Started Early, Took My Dog
- Kate Atkinson
- Reagan Arthur Books
- 384 pp.
- Reviewed by Ellen Roehl
- April 19, 2011
Investigator Jackson Brodie untangles past and present in newest Atkinson mystery.
Reviewed by Ellen Roehl
Fans of Kate Atkinson’s “semi-retired” private investigator Jackson Brodie will be rewarded with Started Early, Took My Dog, the fourth book featuring the enigmatic former policeman. Newcomers to Atkinson’s fiction come up to speed with Jackson’s past, which includes a missing con artist wife, a train crash, estranged lovers, and the omnipresent, unsolved murder of his teenage sister when he was just a boy. This is first-rate literary fiction by an award-winning British novelist who first burst onto the literary scene with Behind the Scenes at the Museum, winner of the 1995 Whitbread Book of the Year.
For mystery fans, Atkinson produces a corpse in the opening scene: Readers will enjoy following Jackson around Yorkshire as he collects clues about the cover-up of the murder while working on his own assignment for a client who, coincidentally, is linked to the crime. For those expecting more than just a clever plot from the author, Atkinson also produces an insightful study of the increasing alienation felt by an aging population in England. Started Early tells two stories. The first involves the murder of a prostitute in 1975. The second involves the present-day murder of a prostitute. Jackson comes into the current case when he is hired by Hope McMaster to discover the identity of her biological parents. She has lived most of her life in New Zealand, but was adopted by a couple originally from Leeds, England. In Leeds, Jackson stumbles on the connection between McMaster’s origins and the unsolved 1975 murder.

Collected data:

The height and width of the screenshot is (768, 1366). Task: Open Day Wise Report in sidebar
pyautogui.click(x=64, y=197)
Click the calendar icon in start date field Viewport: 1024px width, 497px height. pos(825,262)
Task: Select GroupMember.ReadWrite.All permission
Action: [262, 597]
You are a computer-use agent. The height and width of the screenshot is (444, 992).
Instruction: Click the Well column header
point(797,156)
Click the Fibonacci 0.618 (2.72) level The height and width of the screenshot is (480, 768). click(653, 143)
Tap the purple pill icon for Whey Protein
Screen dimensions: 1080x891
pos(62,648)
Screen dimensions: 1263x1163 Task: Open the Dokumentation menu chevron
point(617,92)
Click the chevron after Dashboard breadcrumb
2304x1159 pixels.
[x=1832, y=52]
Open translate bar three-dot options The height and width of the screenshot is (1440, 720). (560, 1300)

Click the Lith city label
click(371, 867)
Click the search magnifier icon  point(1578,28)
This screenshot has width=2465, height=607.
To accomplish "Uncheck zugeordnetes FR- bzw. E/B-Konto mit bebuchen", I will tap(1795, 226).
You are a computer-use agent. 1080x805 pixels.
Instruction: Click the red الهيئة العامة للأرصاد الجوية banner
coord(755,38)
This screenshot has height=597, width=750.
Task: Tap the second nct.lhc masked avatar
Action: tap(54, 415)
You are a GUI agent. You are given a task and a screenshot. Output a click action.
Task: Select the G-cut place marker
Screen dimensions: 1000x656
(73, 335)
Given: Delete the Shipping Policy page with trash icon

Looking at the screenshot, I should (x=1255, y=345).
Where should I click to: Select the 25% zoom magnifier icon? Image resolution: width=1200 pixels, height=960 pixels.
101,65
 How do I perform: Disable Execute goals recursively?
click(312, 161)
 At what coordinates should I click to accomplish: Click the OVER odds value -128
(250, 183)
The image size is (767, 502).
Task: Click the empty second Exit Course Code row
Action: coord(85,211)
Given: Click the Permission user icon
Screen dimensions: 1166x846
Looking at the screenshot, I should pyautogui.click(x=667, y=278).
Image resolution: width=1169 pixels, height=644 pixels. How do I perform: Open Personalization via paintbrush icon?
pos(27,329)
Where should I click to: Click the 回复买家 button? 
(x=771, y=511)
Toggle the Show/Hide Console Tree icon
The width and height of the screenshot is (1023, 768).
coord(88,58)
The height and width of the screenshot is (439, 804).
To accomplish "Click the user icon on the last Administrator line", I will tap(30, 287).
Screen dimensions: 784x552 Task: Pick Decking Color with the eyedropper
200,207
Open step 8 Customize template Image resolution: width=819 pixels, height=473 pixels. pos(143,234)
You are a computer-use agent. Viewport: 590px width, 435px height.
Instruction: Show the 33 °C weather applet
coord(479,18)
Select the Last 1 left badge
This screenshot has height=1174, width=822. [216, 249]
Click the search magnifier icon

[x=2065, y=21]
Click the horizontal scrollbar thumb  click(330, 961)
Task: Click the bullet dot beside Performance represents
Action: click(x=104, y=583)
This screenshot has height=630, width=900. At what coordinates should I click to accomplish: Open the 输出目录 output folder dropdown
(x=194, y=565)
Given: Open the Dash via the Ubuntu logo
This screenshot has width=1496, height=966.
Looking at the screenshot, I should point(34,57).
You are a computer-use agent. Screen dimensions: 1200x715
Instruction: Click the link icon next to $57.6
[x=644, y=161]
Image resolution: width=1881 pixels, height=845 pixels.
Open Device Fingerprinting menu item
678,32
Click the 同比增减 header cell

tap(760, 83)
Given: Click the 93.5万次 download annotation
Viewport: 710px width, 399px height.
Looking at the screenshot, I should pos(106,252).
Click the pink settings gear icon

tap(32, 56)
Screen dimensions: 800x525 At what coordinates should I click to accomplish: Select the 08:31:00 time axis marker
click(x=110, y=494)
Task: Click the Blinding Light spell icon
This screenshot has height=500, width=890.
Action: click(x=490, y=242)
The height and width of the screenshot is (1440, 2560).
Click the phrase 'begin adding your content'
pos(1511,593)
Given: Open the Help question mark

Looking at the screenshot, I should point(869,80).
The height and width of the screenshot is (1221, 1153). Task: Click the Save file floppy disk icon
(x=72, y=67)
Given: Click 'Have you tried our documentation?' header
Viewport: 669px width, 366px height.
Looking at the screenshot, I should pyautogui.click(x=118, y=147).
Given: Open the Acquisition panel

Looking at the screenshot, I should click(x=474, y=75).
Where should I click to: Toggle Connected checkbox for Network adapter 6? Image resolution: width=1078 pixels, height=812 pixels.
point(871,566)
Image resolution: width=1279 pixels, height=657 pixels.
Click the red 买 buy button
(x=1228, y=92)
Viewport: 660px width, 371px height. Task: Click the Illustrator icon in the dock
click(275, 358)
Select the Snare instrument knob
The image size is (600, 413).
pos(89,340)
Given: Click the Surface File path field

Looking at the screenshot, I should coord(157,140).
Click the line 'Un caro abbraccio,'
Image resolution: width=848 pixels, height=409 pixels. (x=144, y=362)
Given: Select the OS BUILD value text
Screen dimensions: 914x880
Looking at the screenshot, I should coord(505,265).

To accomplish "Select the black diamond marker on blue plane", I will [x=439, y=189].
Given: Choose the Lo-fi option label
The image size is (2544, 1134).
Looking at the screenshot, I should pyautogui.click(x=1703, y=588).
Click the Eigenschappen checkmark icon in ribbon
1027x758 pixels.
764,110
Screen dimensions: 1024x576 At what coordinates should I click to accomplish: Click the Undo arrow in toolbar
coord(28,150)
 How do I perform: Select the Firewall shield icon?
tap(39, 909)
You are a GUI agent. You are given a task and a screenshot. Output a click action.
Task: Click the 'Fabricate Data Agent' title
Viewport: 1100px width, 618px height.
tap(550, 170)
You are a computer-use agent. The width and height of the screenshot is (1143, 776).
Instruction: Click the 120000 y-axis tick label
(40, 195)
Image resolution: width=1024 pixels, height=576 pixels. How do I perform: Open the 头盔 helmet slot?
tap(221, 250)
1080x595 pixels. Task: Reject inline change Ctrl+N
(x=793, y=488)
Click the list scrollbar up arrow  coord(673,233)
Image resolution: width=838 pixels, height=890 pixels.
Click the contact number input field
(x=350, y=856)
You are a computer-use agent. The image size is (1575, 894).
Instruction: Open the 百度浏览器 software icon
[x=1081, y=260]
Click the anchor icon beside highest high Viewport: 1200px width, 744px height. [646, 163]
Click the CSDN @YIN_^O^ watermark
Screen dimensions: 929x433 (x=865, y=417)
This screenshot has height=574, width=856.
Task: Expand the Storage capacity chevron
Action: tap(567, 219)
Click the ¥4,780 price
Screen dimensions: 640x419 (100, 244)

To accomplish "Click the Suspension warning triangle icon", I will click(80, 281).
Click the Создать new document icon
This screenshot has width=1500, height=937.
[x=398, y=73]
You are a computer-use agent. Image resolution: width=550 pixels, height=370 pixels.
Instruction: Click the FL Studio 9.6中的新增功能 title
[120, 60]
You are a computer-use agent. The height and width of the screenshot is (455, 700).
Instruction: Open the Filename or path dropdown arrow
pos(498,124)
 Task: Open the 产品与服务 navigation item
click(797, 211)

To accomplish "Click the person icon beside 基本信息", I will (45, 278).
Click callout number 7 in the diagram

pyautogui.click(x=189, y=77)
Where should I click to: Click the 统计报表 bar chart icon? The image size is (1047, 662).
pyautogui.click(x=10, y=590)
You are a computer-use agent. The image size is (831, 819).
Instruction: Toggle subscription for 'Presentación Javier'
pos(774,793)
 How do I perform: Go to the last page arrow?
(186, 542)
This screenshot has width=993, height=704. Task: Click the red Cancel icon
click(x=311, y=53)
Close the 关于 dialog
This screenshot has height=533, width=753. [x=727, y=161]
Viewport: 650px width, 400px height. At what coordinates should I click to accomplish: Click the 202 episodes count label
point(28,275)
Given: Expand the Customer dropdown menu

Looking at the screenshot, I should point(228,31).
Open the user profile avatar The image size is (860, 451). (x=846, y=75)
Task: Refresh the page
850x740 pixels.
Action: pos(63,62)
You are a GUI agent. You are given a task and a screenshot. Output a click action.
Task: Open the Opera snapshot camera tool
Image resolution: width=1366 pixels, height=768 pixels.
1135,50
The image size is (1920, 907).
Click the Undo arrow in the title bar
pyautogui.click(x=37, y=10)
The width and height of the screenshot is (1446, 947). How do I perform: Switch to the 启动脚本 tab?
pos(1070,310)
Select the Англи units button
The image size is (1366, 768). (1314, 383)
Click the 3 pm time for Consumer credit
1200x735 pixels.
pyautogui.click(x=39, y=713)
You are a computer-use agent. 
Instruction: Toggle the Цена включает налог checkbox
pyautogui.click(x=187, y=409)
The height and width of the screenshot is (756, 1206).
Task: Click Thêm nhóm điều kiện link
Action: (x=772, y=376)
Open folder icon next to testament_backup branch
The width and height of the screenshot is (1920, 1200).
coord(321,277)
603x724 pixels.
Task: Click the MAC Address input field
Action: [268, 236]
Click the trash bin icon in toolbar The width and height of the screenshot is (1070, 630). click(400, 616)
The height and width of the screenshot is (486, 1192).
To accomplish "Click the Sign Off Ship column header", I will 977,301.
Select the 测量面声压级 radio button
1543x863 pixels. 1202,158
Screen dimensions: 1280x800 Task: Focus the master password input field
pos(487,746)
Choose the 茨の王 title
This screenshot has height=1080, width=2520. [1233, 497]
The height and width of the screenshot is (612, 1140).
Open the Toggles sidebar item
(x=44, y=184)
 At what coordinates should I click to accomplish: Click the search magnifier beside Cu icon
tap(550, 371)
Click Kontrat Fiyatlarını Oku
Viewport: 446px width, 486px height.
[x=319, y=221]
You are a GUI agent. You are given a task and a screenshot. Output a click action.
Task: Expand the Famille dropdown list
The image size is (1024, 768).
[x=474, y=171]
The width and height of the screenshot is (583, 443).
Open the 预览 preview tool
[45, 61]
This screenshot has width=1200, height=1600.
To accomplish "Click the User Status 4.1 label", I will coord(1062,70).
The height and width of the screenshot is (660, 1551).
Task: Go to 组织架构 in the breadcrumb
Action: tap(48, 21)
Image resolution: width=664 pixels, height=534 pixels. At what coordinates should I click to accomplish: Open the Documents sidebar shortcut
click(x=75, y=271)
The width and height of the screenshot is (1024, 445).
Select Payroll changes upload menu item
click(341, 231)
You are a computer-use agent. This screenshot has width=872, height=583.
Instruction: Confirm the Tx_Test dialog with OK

TASK GOAL:
Write out the part of the review from "- Reviewed by" to "of the Year.", keeping every word the same. Use only the review to do this work.

SOLVED EXERCISE:
- Reviewed by Ellen Roehl
- April 19, 2011
Investigator Jackson Brodie untangles past and present in newest Atkinson mystery.
Reviewed by Ellen Roehl
Fans of Kate Atkinson’s “semi-retired” private investigator Jackson Brodie will be rewarded with Started Early, Took My Dog, the fourth book featuring the enigmatic former policeman. Newcomers to Atkinson’s fiction come up to speed with Jackson’s past, which includes a missing con artist wife, a train crash, estranged lovers, and the omnipresent, unsolved murder of his teenage sister when he was just a boy. This is first-rate literary fiction by an award-winning British novelist who first burst onto the literary scene with Behind the Scenes at the Museum, winner of the 1995 Whitbread Book of the Year.